Ahmed, 13 ans, fréquente avec son frère une mosquée où officie un imam intégriste. Sous son influence, il prend ses distances avec son entourage, en particulier sa professeure, que son mentor considère comme une apostate et une traître à l’islam. « Un vrai musulman ne serre pas la main d’une femme », lui dit-il.

Ahmed a les idées fixes, et ne connaît plus le doute. L’interprétation du Coran par les islamistes est tout ce qui compte pour lui. Il reproche à sa mère de boire de l’alcool, dit à sa sœur qu’elle s’habille « en pute », vénère un cousin mort en martyr et rêve de participer lui-même au djihad. Ses proches sauront-ils le récupérer ?

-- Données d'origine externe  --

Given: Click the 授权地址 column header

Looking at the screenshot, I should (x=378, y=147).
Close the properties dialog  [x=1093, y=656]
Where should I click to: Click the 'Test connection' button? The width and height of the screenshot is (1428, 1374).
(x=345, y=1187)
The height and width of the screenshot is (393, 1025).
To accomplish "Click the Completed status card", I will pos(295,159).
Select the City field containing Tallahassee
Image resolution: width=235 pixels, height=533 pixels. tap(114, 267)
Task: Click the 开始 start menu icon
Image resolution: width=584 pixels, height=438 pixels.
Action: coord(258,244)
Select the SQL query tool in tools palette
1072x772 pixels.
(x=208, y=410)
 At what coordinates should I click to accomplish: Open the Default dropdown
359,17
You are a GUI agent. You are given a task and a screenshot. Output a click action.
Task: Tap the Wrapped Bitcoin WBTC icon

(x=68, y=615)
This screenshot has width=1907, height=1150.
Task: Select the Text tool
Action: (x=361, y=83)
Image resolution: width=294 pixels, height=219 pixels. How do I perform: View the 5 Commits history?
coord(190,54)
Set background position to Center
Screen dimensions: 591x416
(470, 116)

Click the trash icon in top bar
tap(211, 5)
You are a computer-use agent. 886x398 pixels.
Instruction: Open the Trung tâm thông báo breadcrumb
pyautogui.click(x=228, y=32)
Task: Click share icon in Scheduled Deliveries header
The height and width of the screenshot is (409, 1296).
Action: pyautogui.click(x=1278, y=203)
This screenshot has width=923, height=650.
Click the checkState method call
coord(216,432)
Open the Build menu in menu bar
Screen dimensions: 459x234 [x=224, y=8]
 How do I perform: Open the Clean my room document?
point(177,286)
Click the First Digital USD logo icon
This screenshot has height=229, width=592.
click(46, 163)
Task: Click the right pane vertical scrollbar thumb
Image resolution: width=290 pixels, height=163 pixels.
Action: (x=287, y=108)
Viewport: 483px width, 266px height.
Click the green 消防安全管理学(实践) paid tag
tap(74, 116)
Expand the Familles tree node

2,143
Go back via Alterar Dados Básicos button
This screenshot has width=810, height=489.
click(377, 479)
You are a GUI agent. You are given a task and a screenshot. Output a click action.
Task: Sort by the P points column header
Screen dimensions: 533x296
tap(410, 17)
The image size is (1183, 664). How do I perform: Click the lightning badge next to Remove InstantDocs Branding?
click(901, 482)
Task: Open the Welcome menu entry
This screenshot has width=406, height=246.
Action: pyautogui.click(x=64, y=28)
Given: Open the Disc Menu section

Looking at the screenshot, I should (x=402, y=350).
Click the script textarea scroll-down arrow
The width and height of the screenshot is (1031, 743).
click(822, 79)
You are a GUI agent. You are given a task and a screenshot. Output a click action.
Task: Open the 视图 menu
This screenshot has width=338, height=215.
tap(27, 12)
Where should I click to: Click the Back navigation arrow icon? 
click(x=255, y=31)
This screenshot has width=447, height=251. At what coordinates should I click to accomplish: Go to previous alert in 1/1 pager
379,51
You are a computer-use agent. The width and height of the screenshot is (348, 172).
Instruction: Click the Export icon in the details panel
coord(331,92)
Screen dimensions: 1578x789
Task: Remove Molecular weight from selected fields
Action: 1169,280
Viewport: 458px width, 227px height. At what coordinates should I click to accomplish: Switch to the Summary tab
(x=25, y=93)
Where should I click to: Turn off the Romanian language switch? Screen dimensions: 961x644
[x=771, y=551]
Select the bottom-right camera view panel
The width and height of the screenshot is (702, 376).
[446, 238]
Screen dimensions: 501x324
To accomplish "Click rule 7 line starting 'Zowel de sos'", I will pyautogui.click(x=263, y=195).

Ce personnage, obsédé et mal dans sa peau, interprété avec une candeur toute naturelle par Idir ben Addi, semble échapper même aux frères Dardenne. Ils observent, pudiques, l’entêtement et l’obsession de ce jeune homme à peine sorti de l’enfance, malléable, qui a subi un lavage de cerveau. On l’a convaincu que seul l’intégrisme peut faire en sorte que sa religion ne disparaisse pas de l’espace public. « C’est ce connard d’imam qui te bourre le crâne », lui dit sa mère, dépassée par la tournure des événements.

Que faire ? Les frères Dardenne (deux fois palmés d’or pour Rosetta et L’enfant) préfèrent poser la question plutôt que de se tenter à des réponses. C’est comme ça, au plus près de personnages authentiques, que l’on apprécie leur cinéma.